Composers & Talents From Home / The Millennial Orchestra / Review

The Milliennial Orchestra
Chan Wei Shing, Conductor
Sunday (24 August 2009)

This review was published in The Straits Times on 25 August 2009.

Another year passes, another new orchestra is born. The latest member is The Millennial Orchestra (TMO, above), a 40-member ensemble that had beginnings in a music ministry of City Harvest Church. Religious music was however not on the agenda in its d├ębut concert.

The first half was purely collaborative, beginning with J.S. Bach’s Piano Concerto in D minor (BWV.1052). A small baroque-sized force sensitively supported Indonesian pianist Sofi Natalia, who was musical and totally secure until the counterpoint-busy finale where unfortunate lapses almost derailed the ensemble. Oh the perils of playing completely from memory.

Acquitting themselves better were three young singers, sopranos Lim Yan Ting and Rebecca Li and tenor David Charles Tay, charming their way in arias from Mozart’s Don Giovanni and The Marriage of Figaro. Tay has a dramatic presence, and despite nursing a sore voice, made the biggest impression. The sopranos blended delightfully in the Letter Duet (Figaro), which ushered the interval.

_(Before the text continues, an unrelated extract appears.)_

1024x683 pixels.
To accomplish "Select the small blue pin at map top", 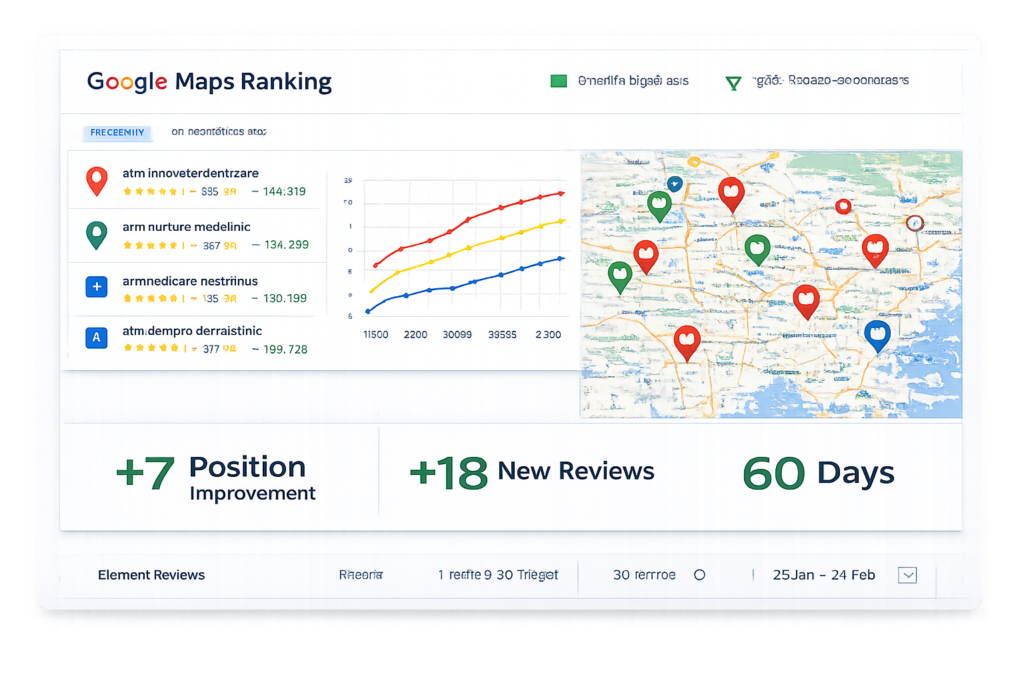I will 674,184.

While the accompaniment was occasionally stodgy and unwieldy in the slower numbers, the ensemble led by SSO cellist Chan Wei Shing (left) did its best not to drown out the singers. The second half was totally devoted to works of Singapore composers – both established and new names.

Kelly Tang’s Sketches Of Singapore is already fairly well-known, an expertly orchestrated suite of standards like Stand Up For Singapore, Rasa Sayang, Home and Di Tanjung Katong. For all its enthusiasm, the relative inexperience of the winds and brass were a limiting factor. No matter, the tunes were still recognisable.

Two young student composers demonstrated that the trend has swung to tonally based music with strong rhythmic impetus and a palpable film-music feel. Jeanette Teoh’s Sheer Determination and Nathania Chan’s Wild Roses had their well-received premieres, and it remains to be seen how their individual voices will develop.

Finally, the Millennial Choir (above) joined forces with the orchestra in Er Yenn Chwen’s Child Of Destiny, theme song for the 2008 World Youth Choral Festival. For a composer of serious music, this has to be one of his lightest, with themes intentionally suited for a lowest common denominator audience. A pity that the script was not reproduced, as the sung verses were unintelligible. A standing ovation ensued, nevertheless.

Caveats aside, this remains an encouraging start of a fledgling orchestra in search of a niche and profile. Will it devote itself to sacred music, chamber music and local compositions, or will Reverend Ho Yeow Sun be singing Bach and Handel arias with them in the future? Watch this space.